Giornalisti e alpini |
Agosto 2017 |
Sono trascorsi oltre quattro decenni da quando ho indossato il cappello
alpino; anche per me come per tanti altri si è verificato una sorta di oblio per
quel periodo trascorso da giovane con tanti pensieri e aspettative per una vita
da adulto che allora stava iniziando.
I sacrifici, le rinunce, i pensieri altrove, il dover sottostare ad una
disciplina alle volte insulsa mi hanno fatto dimenticare il fatto di appartenere
ad una specialità che aveva e ha qualcosa di diverso dalle altre.
Lo spirito di corpo mi ha trovato disilluso, indifferente, scettico di fronte a
tante manifestazioni che vedevo e sentivo distanti dal mio pensiero e dalla mia
indole.
E' stato così, l’ho scoperto parlandone con tanti coetanei, per anni e poi… la
riscoperta.
Come un amore che non aveva trovato compimento ma la cui immagine con il passare
degli anni compariva sempre più frequentemente nel ricordo, la pulsione di
volersi riappropriare di un sentimento che volevo mi appartenesse, ha fatto
breccia ed ora sono qui felice di essere ridiventato un alpino.

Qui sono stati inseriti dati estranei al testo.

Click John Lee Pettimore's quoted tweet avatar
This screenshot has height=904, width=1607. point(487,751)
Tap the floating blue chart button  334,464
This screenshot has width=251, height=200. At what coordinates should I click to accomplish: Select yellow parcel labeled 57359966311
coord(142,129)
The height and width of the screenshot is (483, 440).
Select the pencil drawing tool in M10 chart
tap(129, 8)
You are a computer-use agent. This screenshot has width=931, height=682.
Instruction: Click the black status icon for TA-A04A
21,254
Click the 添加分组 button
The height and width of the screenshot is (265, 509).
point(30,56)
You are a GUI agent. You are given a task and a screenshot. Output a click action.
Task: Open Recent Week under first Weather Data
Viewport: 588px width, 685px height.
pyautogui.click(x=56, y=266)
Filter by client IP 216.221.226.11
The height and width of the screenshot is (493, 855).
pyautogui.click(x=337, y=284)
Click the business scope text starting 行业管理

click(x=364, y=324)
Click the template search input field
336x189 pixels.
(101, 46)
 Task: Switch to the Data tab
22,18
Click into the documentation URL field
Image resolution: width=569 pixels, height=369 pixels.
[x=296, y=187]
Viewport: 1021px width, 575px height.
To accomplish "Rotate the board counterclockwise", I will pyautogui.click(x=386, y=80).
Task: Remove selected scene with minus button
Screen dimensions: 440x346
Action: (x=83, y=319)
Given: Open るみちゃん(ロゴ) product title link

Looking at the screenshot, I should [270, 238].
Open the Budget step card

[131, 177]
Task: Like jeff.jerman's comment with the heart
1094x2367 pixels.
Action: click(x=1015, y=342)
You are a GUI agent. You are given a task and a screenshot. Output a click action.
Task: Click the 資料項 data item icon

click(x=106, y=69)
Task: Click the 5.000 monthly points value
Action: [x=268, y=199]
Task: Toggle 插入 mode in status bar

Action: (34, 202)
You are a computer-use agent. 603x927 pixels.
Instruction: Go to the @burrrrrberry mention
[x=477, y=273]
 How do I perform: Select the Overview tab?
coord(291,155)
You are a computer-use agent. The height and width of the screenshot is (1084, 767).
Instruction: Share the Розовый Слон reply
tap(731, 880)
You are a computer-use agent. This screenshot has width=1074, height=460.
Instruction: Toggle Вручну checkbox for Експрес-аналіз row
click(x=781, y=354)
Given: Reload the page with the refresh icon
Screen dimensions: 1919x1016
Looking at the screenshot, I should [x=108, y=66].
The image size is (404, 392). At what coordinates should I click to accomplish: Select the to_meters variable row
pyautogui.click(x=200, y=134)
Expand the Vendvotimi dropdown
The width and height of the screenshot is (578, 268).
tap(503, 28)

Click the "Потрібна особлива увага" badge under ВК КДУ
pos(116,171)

Solo da qualche anno mi sono iscritto all’ANA.
Come partecipo a questa associazione? Nell’unico modo che mi è consono:
scrivendo e scrivendone! A dire il vero, devo confessarlo, non so fare altro. Ho
partecipato rimanendo quasi in disparte a qualche evento locale. Sì in disparte!
Quasi non volessi rinnegare le spinte emotive che mi avevano tenuto lontano
dagli alpini per tanti anni.
Si può cambiare idea? Solo gli stolti non lo fanno.
Quest’anno, mi sono detto, vado all’adunata e sfilerò con la mia Sezione.
Questo spirito alpino, l’alpinità come mi piace definirla con un neologismo, che
è lievitato nel mio sentire è arrivato al punto di ospitare un amico alpino
della Taurinense e la moglie nel fine settimana dell’adunata e, non solo, di
andare a Treviso anche il sabato.
Quella che descriverò ora è una cronaca personale della mia adunata del Piave.
L’Adunata del Piave
In qualche modo, con disagi che in altre occasioni avrei rifiutato a priori,
siamo arrivati a Treviso giusto per quella cerimonia così pregna di significato
che si è tenuta in San Nicolò nel primo pomeriggio.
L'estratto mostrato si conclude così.